多模态大语言模型(MLLMs)越来越多地部署在无状态系统中,例如自动驾驶和机器人技术。本文研究了一种新型威胁:语义感知劫持。我们探索了使用单一通用扰动同时劫持多个无状态决策的可行性。我们引入了语义感知通用扰动(SAUP),它充当语义路由器,“主动”感知输入语义并将其路由到不同的、攻击者定义的目标。为了实现这一点,我们对潜在空间中的几何特性进行了理论和实证分析。在这些见解的指导下,我们提出了语义导向(SORT)优化策略,并标注了一个具有细粒度语义的新数据集以评估性能。在三个代表性MLLM上的大量实验证明了这种攻击的基本可行性,在针对Qwen的五个目标上使用单帧实现了66%的攻击成功率。

英文摘要

Multimodal Large Language Models (MLLMs) are increasingly deployed in stateless systems, such as autonomous driving and robotics. This paper investigates a novel threat: Semantic-Aware Hijacking. We explore the feasibility of hijacking multiple stateless decisions simultaneously using a single universal perturbation.

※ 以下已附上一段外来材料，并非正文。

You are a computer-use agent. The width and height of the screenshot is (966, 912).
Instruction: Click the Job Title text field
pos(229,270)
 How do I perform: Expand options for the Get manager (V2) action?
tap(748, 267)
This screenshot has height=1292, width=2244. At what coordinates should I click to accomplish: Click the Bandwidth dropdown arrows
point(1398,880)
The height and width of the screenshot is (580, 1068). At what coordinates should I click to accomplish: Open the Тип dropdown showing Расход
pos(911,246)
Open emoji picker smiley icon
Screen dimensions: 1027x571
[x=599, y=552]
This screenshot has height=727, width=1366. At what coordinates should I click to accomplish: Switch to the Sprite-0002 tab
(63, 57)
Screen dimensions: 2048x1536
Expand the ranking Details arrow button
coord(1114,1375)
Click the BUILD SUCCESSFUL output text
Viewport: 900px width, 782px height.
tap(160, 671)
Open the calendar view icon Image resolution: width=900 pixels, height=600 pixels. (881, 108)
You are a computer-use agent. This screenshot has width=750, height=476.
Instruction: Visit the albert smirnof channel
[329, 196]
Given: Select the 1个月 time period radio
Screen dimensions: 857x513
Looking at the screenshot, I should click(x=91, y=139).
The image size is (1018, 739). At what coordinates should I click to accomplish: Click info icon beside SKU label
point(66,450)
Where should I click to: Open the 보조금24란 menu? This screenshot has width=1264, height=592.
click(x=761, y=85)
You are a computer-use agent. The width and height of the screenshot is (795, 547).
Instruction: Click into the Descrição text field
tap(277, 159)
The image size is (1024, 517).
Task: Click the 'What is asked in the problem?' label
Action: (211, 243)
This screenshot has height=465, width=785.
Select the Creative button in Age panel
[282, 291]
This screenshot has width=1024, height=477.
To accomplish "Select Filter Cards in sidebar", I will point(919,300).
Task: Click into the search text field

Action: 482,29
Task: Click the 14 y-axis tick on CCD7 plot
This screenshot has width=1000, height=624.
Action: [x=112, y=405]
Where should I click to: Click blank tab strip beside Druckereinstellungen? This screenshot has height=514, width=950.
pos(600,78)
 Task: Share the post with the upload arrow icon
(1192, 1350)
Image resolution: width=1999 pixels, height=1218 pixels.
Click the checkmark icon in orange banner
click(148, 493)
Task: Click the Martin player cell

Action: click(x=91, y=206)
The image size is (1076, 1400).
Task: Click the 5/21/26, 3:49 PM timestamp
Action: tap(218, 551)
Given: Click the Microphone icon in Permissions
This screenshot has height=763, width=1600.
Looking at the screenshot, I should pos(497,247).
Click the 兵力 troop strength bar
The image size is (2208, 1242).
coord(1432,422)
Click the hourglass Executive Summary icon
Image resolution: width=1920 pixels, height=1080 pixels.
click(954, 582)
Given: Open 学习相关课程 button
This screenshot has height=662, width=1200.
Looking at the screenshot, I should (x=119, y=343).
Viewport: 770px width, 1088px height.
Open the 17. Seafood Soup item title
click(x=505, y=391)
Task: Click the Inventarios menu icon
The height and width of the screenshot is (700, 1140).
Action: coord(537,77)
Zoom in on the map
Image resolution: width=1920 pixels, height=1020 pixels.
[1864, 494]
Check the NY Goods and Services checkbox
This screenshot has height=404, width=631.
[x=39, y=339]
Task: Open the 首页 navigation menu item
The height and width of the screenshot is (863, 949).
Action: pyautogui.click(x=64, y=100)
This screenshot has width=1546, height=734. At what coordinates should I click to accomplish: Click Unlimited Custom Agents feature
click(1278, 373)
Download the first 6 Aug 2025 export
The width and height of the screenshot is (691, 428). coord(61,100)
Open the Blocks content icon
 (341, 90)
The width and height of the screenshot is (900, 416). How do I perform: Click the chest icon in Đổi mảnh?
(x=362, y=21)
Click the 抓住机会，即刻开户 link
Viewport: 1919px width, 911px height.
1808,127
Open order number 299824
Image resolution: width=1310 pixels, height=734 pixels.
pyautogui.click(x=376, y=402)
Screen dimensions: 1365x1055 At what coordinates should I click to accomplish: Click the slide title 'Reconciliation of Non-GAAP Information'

We introduce the Semantic-Aware Universal Perturbation (SAUP), which acts as a semantic router, "actively" perceiving input semantics and routing them to distinct, attacker-defined targets. To achieve this, we conduct theoretical and empirical analysis on the geometric properties in the latent space. Guided by these insights, we propose the Semantic-Oriented (SORT) optimization strategy and annotate a new dataset with fine-grained semantics to evaluate performance. Extensive experiments on three representative MLLMs demonstrate the fundamental feasibility of this attack, achieving a 66% attack success rate over five targets using a single frame against Qwen.